Each change represents a critical turning point where a culture of entrepreneurship is vital to a company’s aptitude to scale. With over 70 team members, it’s no longer possible or effective to dedicate HoneyBook’s daily seven-minute stand-up to identifying the role each individual should play in achieving the team’s goals. In order to successfully navigate the shift from family to organization, team members must be equipped to decide and act on their own.

“As you scale, your culture takes on a life of its own,” Shadiah says. “You can’t control it. What you can do and what you have to do, is shepherd it in the right direction.” 

Culture is a living, breathing soul.

The shepherding comes alive in the founders’ work constantly addressing these two questions: 

  1. How can we all collaborate to the best of our abilities?
  2. How do we scale an entrepreneurial environment where everyone is using their superpowers to innovate? 

The answer to both questions resides in cultivating the original diversity and dissatisfaction fueling the team. The only way to catalyze individuals’ innate desire to contribute is to stimulate a flexible culture where experimentation is not only possible but supported by the organization as a whole. Ownership is meaningless if team members don’t possess the autonomy to pursue the ideas they’re passionate about. 
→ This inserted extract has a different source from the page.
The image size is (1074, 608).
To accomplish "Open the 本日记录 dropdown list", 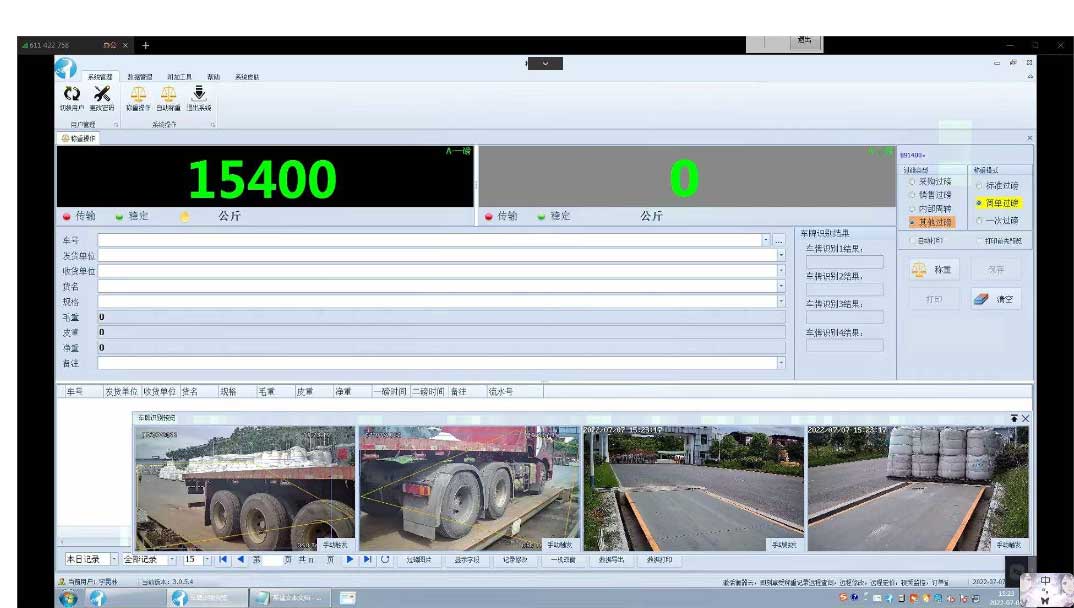I will tap(114, 560).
Your responsibility as a founder or leader is to ensure that team members are actively developing their superpowers. Every individual on your team should be focusing on the problems that he or she is best equipped to solve. Spending too much time on other tasks – even as little as an hour – can be kryptonite to an individual’s execution; Debilitating them from reaching their optimal potential. The goal is to create an environment where team members are compelled to rise to the occasion and tackle increasingly daunting challenges. This is when the magic happens.
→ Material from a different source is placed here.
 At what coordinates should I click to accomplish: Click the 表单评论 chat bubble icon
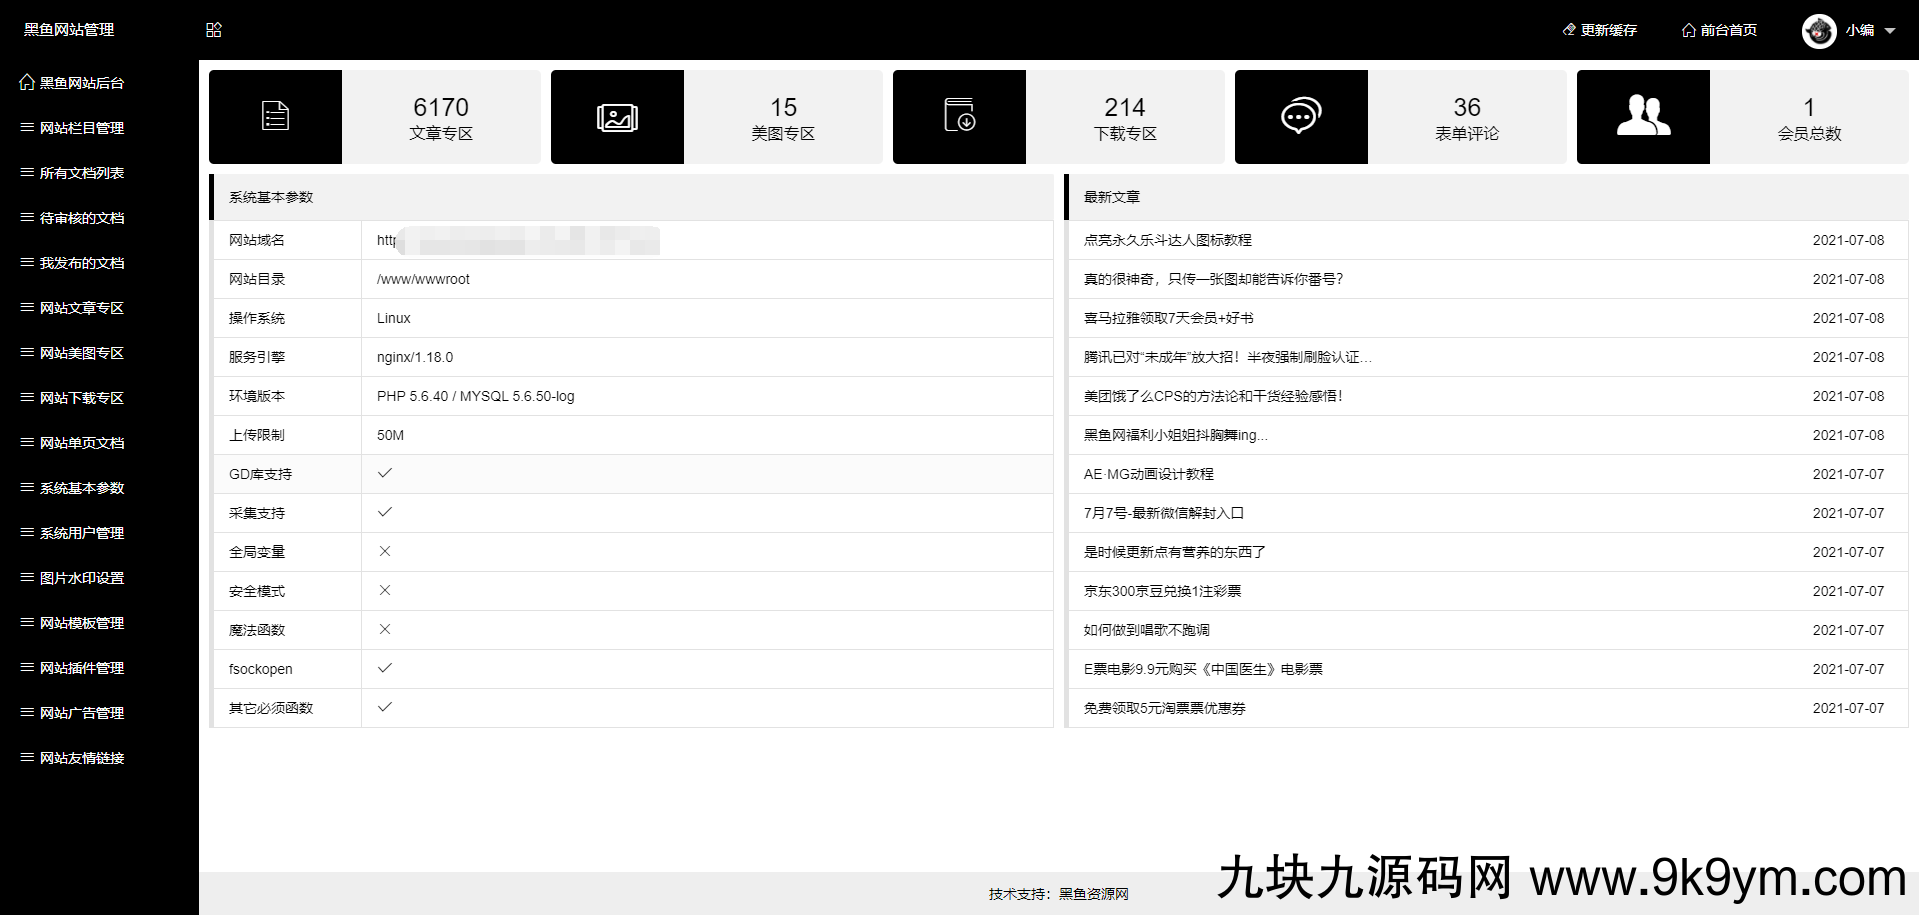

Routine work stifles the emergence of exceptional talent.

For Shadiah and Oz, their duty is precisely mirrored in HoneyBook’s founding mission: Removing operational friction for event professionals so they can focus on growing their business. When a photographer spends hours coordinating jobs, processing payments, and sending faxes they aren’t taking pictures, the outlet where their creative ability shines. In the same way that the software removes operational roadblocks for their customers, the founders are adamant about eliminating any signs of bureaucracy or obstacles that can inhibit their team from experiencing the same growth.

Never Stop Building

The last component of the founders’ approach to scaling HoneyBook’s culture is never becoming leaders who operate behind closed doors. Shadiah and Oz, along with Naama and Dror, remain highly involved as co-founders, playing a hands-on role building the product and network. When Shadiah suggested Oz take phone calls in an office, to eliminate his conversations from distracting others, he responded by saying, “I’m a team member here. I’ll take my desk,” before walking away in his brightly colored, striped socks. 

Looking ahead, Shadiah and Oz affirm that HoneyBook will exist as a completely different product and network in the next twelve months. As far as getting there, they’re embodying the same fearless mentality that helped them arrive where they are today.

“We’ve learned that there’s no way to predict what’s going to happen,” Oz says. “We know exactly what the world is going to look in five years but no idea how we’re going to get there. We trust our foundation. We’ll give it our best and see what happens.”